In the above-mentioned embodiments, the case where carbon dioxide gas is mainly mixed with the first mixed liquid such as water and syrup is described, but it is of course also possible to prepare carbonated water when the first mixed liquid is only water. In that case, the cooling chamber 6 shown in FIG. 3 is not necessarily required, and the syrup tank 13 is not required at all.

Further, although the mixer 1 has been described assuming a circular cross section, it may be square or other polygonal, and in that case, the shape of the float F may be made to match the shape.

Because the mixer of the carbonated beverage supply device of the present invention has the structure and function described above, the float can separate the upper and lower parts into a gas phase and a liquid phase, and instead of sending carbon dioxide bubbles in the direction of the spout, a second mixed liquid consisting of water, etc. that has absorbed a certain amount of carbon dioxide can be sent in the direction of the spout, making it possible to always produce a product with a stable mixing ratio.

In addition, the float can dramatically increase the amount of carbon dioxide gas saturation and exhibit high performance in an extremely small mixer, making it possible to greatly contribute to miniaturization of mixers.

[Brief explanation of the drawing]

1 and 2 are cross-sectional views showing a conventional mixer, FIG. 3 is an overall configuration diagram of a carbonated beverage supply device according to the present invention, FIG. 4 is a cross-sectional view showing a mixer according to the present invention, and FIGS. 7 is a sectional view showing another embodiment of the mixer of the present invention, FIG. 8 is a related perspective view of the reversing cap in the embodiment of FIG. 6, and FIG. 9 is a sectional view of the reversing cap. 1 is a mixer, 1a is a top plate, 1b is a bottom plate, F is a float, Fb is a through hole, Fc is a stopper, 3 is a water pipe, 3a is a branch part, 4 is a carbon dioxide gas supply pipe, 5 is a delivery pipe, 6 1 is a cooling chamber, 7 is a pouring pot, 8 is a first check valve, 9 is a pressure regulator, 10 is a pressure regulator for primary carbon dioxide gas, 11 is a carbon dioxide gas cylinder, 12 is a branch part, 13 is a syrup tank, 14 is the second check valve,
15 is a first electromagnetic valve, 16 is a third check valve, 17 is a flow rate regulator, 18 is a pump motor, 19 is a water tank, 30 is a reversing cap, 31 is a step, 32 is a space, and 33 is a spout slot. , D is the clearance.

Claims (1)

[Scope of Claim for Utility Model Registration] (1) In a carbonated beverage mixer that prepares a carbonated beverage by injecting a beverage such as water and carbon dioxide gas from their respective pipes at the same time, the inside diameter of the mixer is A float with a slightly small diameter is provided, and a clearance is formed between the float and the inner wall surface of the mixer to allow the liquid to flow down from above the liquid level to below the liquid level and to suppress the flow of air bubbles. carbonated drink mixer. (2) The carbonated beverage mixer according to claim 1, wherein the tube for injecting the beverage is inserted downward from the top of the mixer, and the injected beverage collides with the upper surface of the float. (3) After the tube for injecting the beverage is inserted downward from the top of the mixer, it is directed upward again within the container, and the ejected beverage is injected upward and collides with the top wall of the mixer.
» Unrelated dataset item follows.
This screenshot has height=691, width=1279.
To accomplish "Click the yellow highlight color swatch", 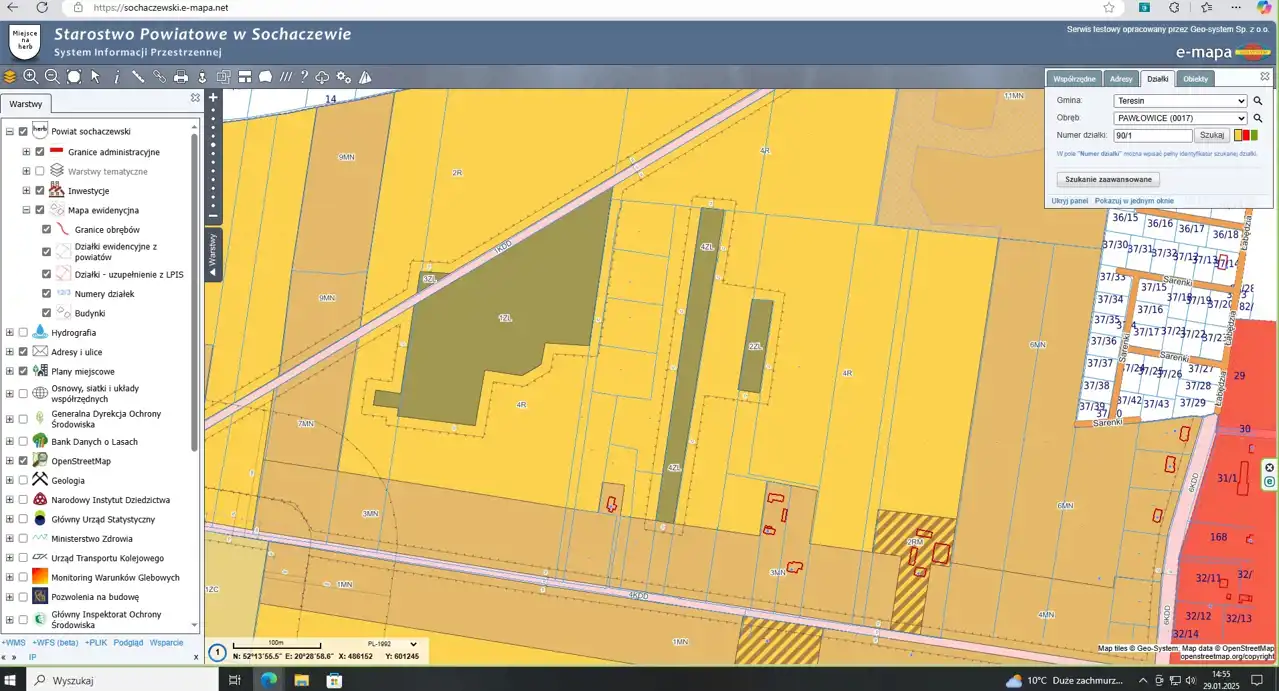I will [1238, 135].
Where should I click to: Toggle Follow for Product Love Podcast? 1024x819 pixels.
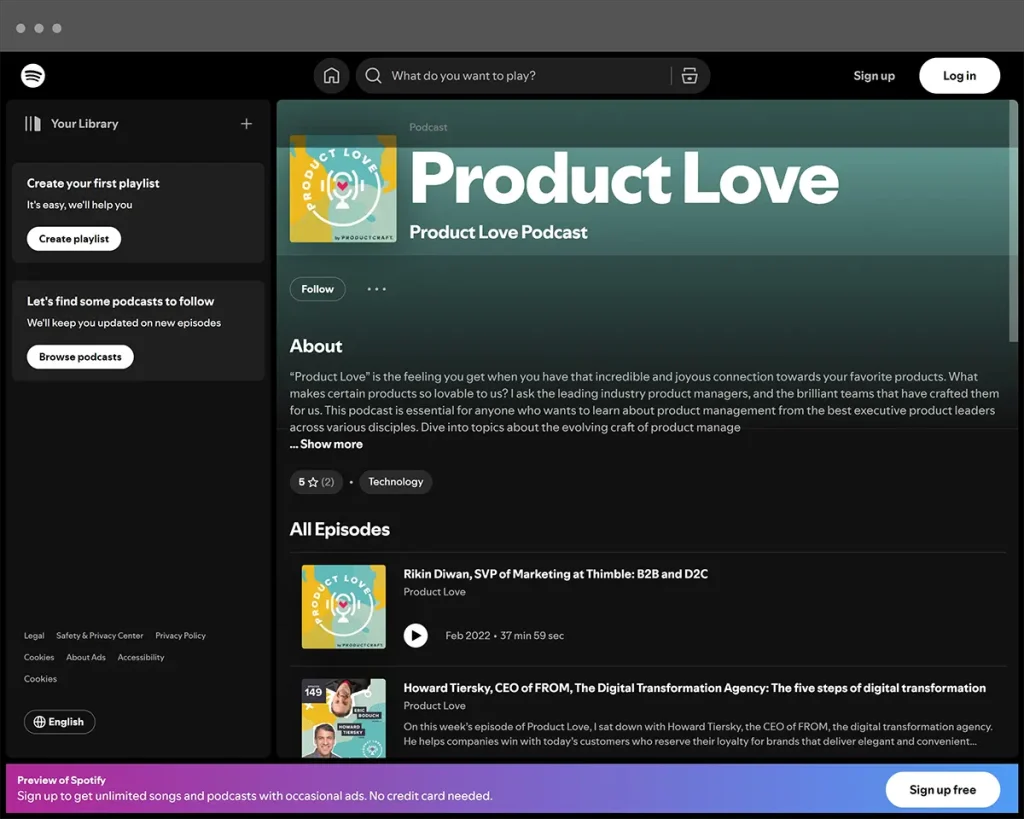click(x=317, y=289)
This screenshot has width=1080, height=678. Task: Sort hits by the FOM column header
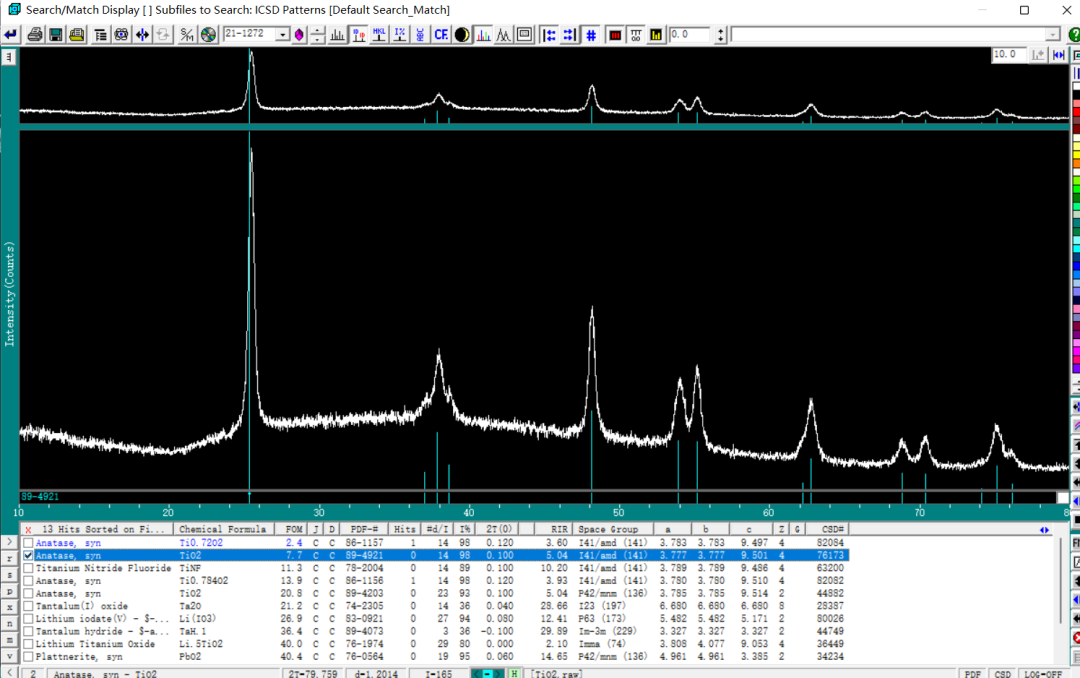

A carbonated beverage mixer according to claim 2 of the utility model registration claim. (4) A pipe for injecting the beverage is inserted upward from the center of the bottom of the mixer, passes through the center of the float and serves as a stem for vertical movement, and the injected beverage is inserted at the top of the mixer. The carbonated beverage mixer according to claim 1 of the utility model registration that collides with a wall.